Your task is to return exactly the lines that run from the one containing "Task: Click the" through the end of the listing below, without any pictures.

**Records to process**
• • • •
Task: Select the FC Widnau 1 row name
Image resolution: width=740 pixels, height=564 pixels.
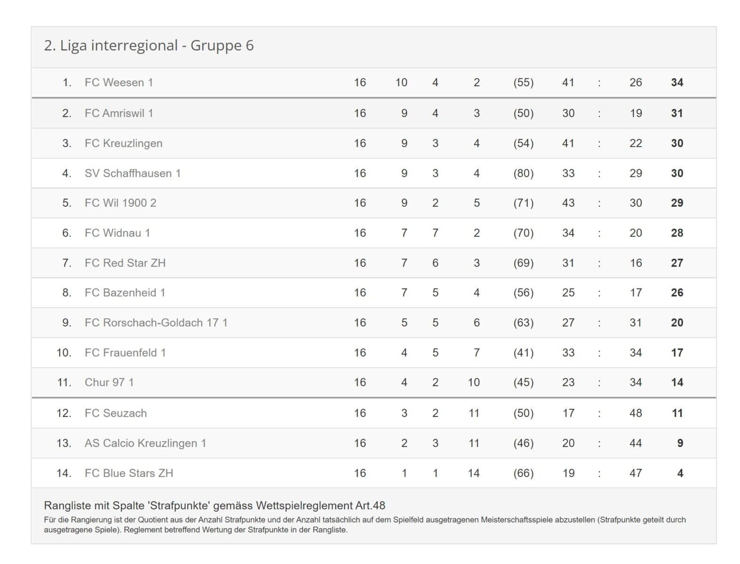Action: tap(117, 233)
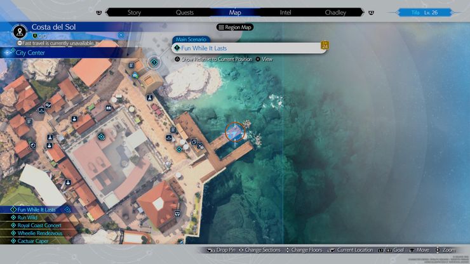Click the map icon below the large red-roofed building
This screenshot has width=470, height=264.
click(177, 214)
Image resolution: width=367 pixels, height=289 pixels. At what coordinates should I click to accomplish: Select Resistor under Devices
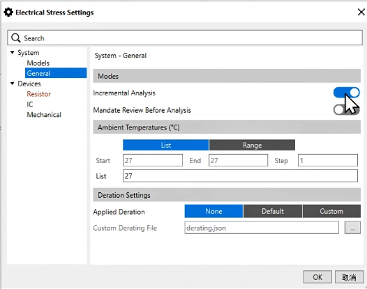[39, 94]
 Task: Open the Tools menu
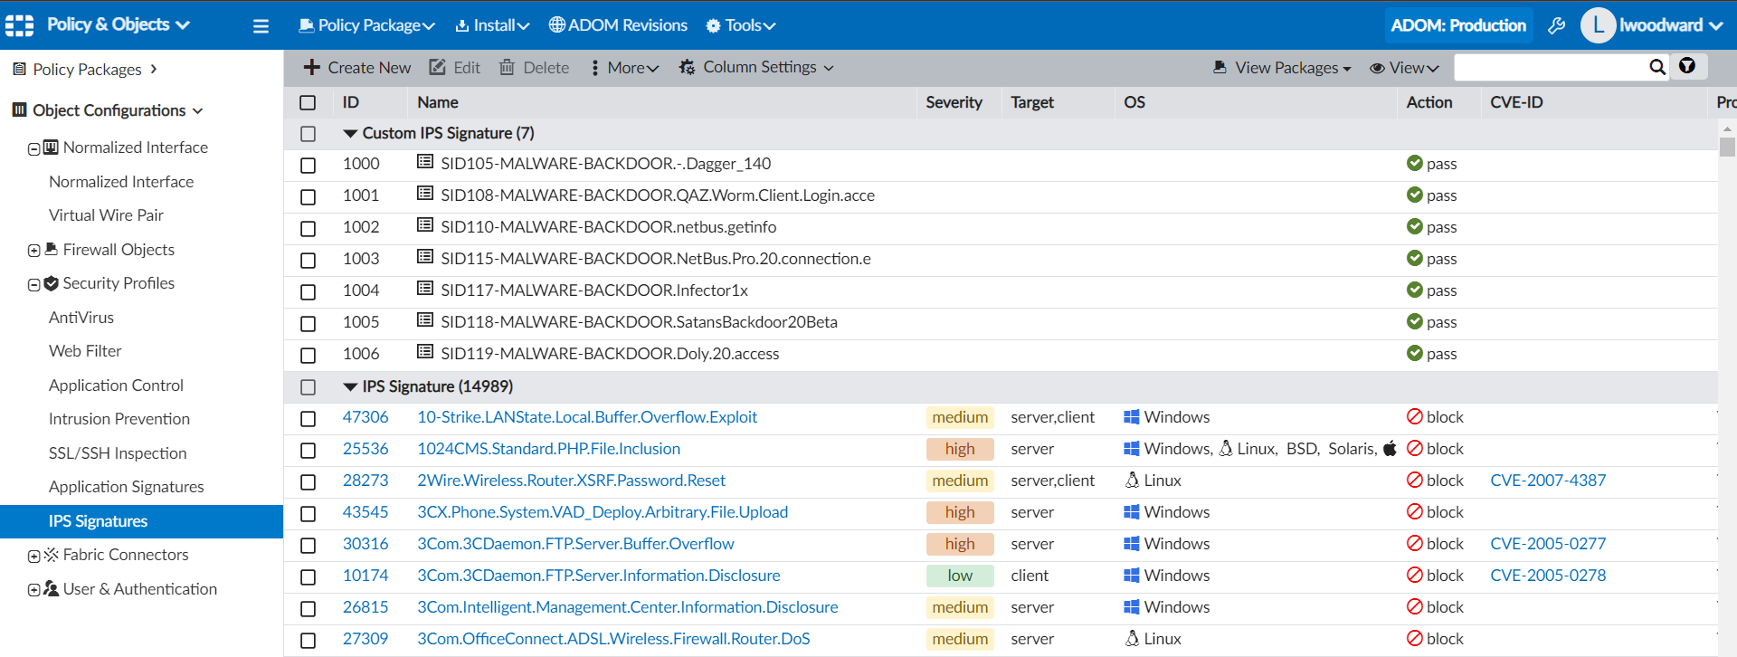point(741,25)
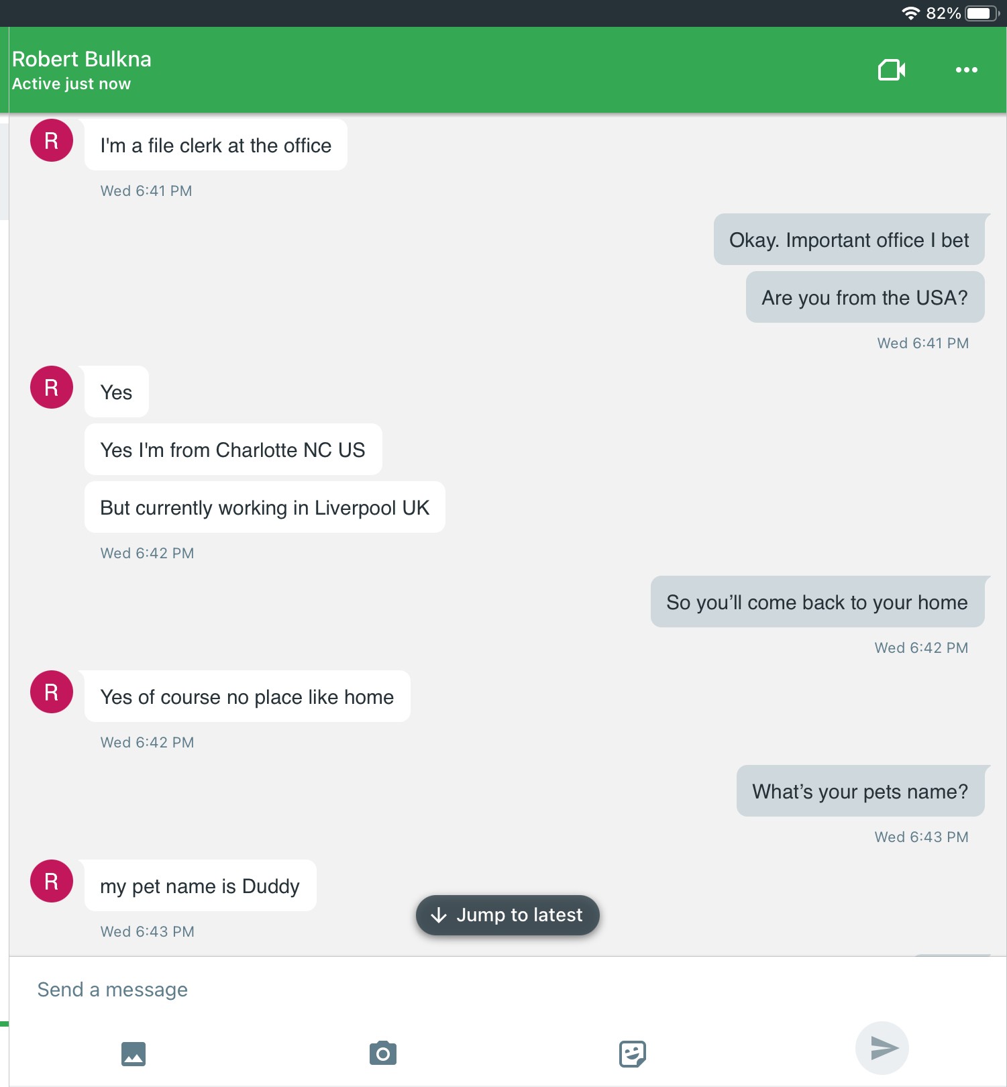Tap the battery indicator in status bar

pos(982,13)
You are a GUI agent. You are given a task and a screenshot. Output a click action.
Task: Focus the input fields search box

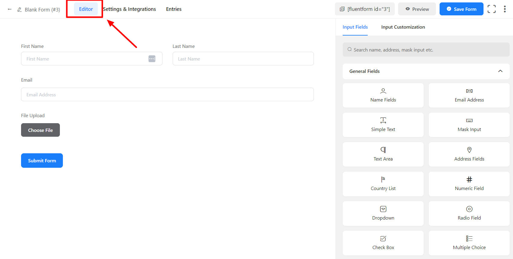pos(426,50)
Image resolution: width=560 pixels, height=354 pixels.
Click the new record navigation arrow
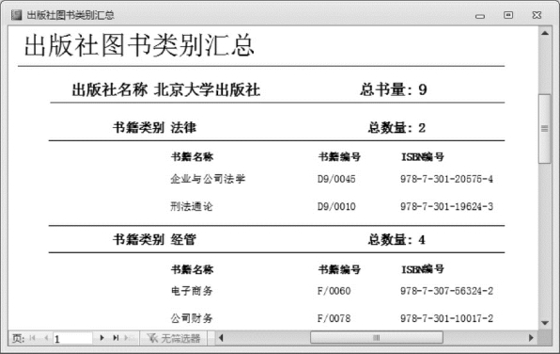point(128,338)
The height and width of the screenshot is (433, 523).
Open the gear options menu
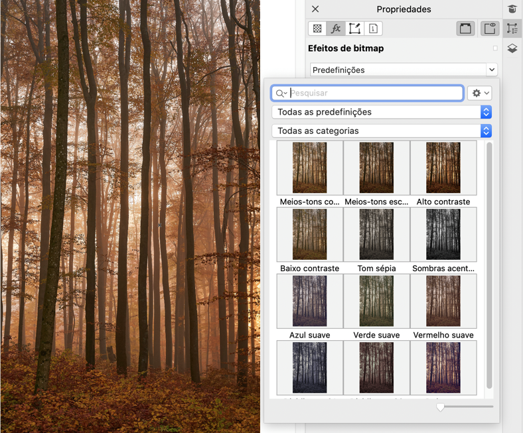pyautogui.click(x=479, y=93)
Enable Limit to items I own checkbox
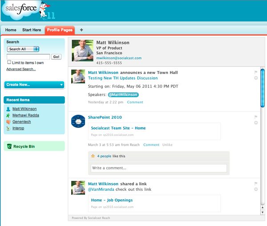Image resolution: width=267 pixels, height=226 pixels. 9,62
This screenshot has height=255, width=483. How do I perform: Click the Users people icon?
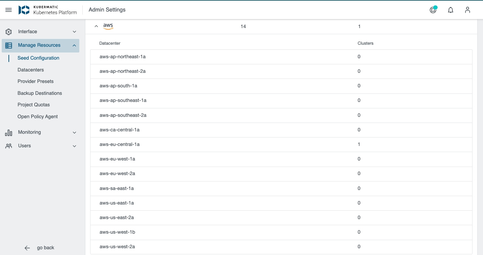pos(8,146)
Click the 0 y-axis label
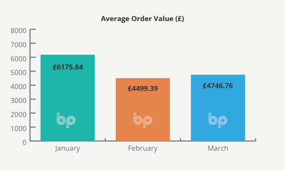The height and width of the screenshot is (171, 285). 24,141
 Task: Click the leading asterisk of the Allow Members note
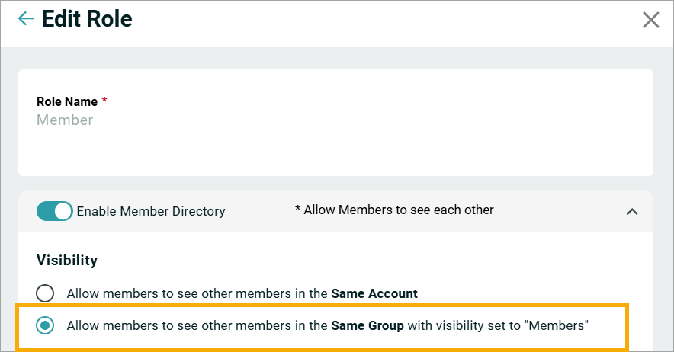[x=297, y=210]
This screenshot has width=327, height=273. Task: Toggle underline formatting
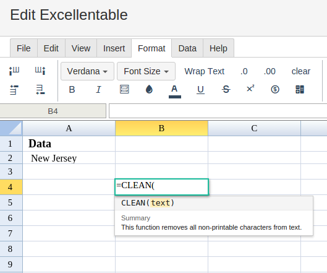click(x=200, y=90)
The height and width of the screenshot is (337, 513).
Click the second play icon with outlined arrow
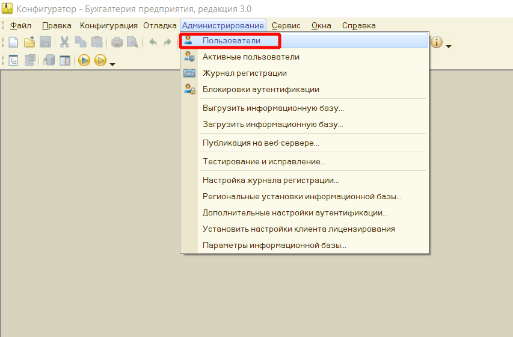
• • • •
**Written response**
 Task: Click the leading asterisk of the Allow Members note
[x=297, y=210]
This screenshot has width=327, height=273. Task: Toggle underline formatting
click(x=200, y=90)
The height and width of the screenshot is (337, 513).
Click the second play icon with outlined arrow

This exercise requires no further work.